> _Job_: Reproduce each of the rows below verbatim, without changing any character.

> _Records supplied_:
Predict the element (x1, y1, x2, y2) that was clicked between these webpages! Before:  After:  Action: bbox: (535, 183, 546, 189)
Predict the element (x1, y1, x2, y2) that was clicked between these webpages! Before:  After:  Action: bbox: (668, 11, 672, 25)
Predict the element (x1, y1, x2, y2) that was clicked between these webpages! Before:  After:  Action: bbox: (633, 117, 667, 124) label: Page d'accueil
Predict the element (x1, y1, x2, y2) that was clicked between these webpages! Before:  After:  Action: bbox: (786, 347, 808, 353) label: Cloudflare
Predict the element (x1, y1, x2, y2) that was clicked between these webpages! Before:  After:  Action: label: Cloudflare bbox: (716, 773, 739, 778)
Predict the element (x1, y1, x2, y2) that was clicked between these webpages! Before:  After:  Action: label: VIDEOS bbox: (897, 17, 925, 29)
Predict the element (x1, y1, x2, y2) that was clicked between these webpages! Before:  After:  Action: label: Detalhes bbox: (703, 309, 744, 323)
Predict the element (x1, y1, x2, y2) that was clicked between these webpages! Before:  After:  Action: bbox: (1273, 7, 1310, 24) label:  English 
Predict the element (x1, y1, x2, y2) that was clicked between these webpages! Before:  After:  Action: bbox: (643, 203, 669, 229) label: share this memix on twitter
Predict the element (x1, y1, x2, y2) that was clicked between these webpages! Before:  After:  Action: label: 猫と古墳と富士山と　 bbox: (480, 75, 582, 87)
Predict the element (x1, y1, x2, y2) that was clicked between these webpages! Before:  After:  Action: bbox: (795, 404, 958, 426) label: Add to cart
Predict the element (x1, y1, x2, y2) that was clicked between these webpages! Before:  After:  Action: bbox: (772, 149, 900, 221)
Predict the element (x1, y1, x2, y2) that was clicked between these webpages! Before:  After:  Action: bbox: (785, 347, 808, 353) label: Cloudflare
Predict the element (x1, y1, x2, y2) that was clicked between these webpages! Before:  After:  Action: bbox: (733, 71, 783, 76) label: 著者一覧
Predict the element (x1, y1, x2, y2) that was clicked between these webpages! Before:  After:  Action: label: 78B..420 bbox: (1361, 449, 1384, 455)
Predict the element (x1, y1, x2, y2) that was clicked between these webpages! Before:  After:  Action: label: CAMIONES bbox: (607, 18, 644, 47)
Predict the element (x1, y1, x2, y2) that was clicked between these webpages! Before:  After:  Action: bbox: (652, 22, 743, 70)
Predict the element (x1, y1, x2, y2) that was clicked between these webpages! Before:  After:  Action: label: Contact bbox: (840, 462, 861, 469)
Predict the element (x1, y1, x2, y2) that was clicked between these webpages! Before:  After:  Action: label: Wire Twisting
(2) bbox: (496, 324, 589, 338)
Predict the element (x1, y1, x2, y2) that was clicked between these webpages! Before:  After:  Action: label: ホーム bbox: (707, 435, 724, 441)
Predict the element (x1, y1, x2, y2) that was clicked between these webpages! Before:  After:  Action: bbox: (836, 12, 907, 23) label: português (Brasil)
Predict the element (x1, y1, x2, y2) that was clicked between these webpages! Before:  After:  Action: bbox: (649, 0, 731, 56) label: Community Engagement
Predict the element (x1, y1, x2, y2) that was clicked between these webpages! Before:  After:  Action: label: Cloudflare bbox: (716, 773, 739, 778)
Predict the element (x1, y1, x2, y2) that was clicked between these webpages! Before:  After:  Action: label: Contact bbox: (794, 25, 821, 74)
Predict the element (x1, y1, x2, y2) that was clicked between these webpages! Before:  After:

> _Final result_:
Predict the element (x1, y1, x2, y2) that was clicked between these webpages! Before:  After:  Action: bbox: (535, 183, 546, 189)
Predict the element (x1, y1, x2, y2) that was clicked between these webpages! Before:  After:  Action: bbox: (668, 11, 672, 25)
Predict the element (x1, y1, x2, y2) that was clicked between these webpages! Before:  After:  Action: bbox: (633, 117, 667, 124) label: Page d'accueil
Predict the element (x1, y1, x2, y2) that was clicked between these webpages! Before:  After:  Action: bbox: (786, 347, 808, 353) label: Cloudflare
Predict the element (x1, y1, x2, y2) that was clicked between these webpages! Before:  After:  Action: label: Cloudflare bbox: (716, 773, 739, 778)
Predict the element (x1, y1, x2, y2) that was clicked between these webpages! Before:  After:  Action: label: VIDEOS bbox: (897, 17, 925, 29)
Predict the element (x1, y1, x2, y2) that was clicked between these webpages! Before:  After:  Action: label: Detalhes bbox: (703, 309, 744, 323)
Predict the element (x1, y1, x2, y2) that was clicked between these webpages! Before:  After:  Action: bbox: (1273, 7, 1310, 24) label:  English 
Predict the element (x1, y1, x2, y2) that was clicked between these webpages! Before:  After:  Action: bbox: (643, 203, 669, 229) label: share this memix on twitter
Predict the element (x1, y1, x2, y2) that was clicked between these webpages! Before:  After:  Action: label: 猫と古墳と富士山と　 bbox: (480, 75, 582, 87)
Predict the element (x1, y1, x2, y2) that was clicked between these webpages! Before:  After:  Action: bbox: (795, 404, 958, 426) label: Add to cart
Predict the element (x1, y1, x2, y2) that was clicked between these webpages! Before:  After:  Action: bbox: (772, 149, 900, 221)
Predict the element (x1, y1, x2, y2) that was clicked between these webpages! Before:  After:  Action: bbox: (785, 347, 808, 353) label: Cloudflare
Predict the element (x1, y1, x2, y2) that was clicked between these webpages! Before:  After:  Action: bbox: (733, 71, 783, 76) label: 著者一覧
Predict the element (x1, y1, x2, y2) that was clicked between these webpages! Before:  After:  Action: label: 78B..420 bbox: (1361, 449, 1384, 455)
Predict the element (x1, y1, x2, y2) that was clicked between these webpages! Before:  After:  Action: label: CAMIONES bbox: (607, 18, 644, 47)
Predict the element (x1, y1, x2, y2) that was clicked between these webpages! Before:  After:  Action: bbox: (652, 22, 743, 70)
Predict the element (x1, y1, x2, y2) that was clicked between these webpages! Before:  After:  Action: label: Contact bbox: (840, 462, 861, 469)
Predict the element (x1, y1, x2, y2) that was clicked between these webpages! Before:  After:  Action: label: Wire Twisting
(2) bbox: (496, 324, 589, 338)
Predict the element (x1, y1, x2, y2) that was clicked between these webpages! Before:  After:  Action: label: ホーム bbox: (707, 435, 724, 441)
Predict the element (x1, y1, x2, y2) that was clicked between these webpages! Before:  After:  Action: bbox: (836, 12, 907, 23) label: português (Brasil)
Predict the element (x1, y1, x2, y2) that was clicked between these webpages! Before:  After:  Action: bbox: (649, 0, 731, 56) label: Community Engagement
Predict the element (x1, y1, x2, y2) that was clicked between these webpages! Before:  After:  Action: label: Cloudflare bbox: (716, 773, 739, 778)
Predict the element (x1, y1, x2, y2) that was clicked between these webpages! Before:  After:  Action: label: Contact bbox: (794, 25, 821, 74)
Predict the element (x1, y1, x2, y2) that was clicked between these webpages! Before:  After:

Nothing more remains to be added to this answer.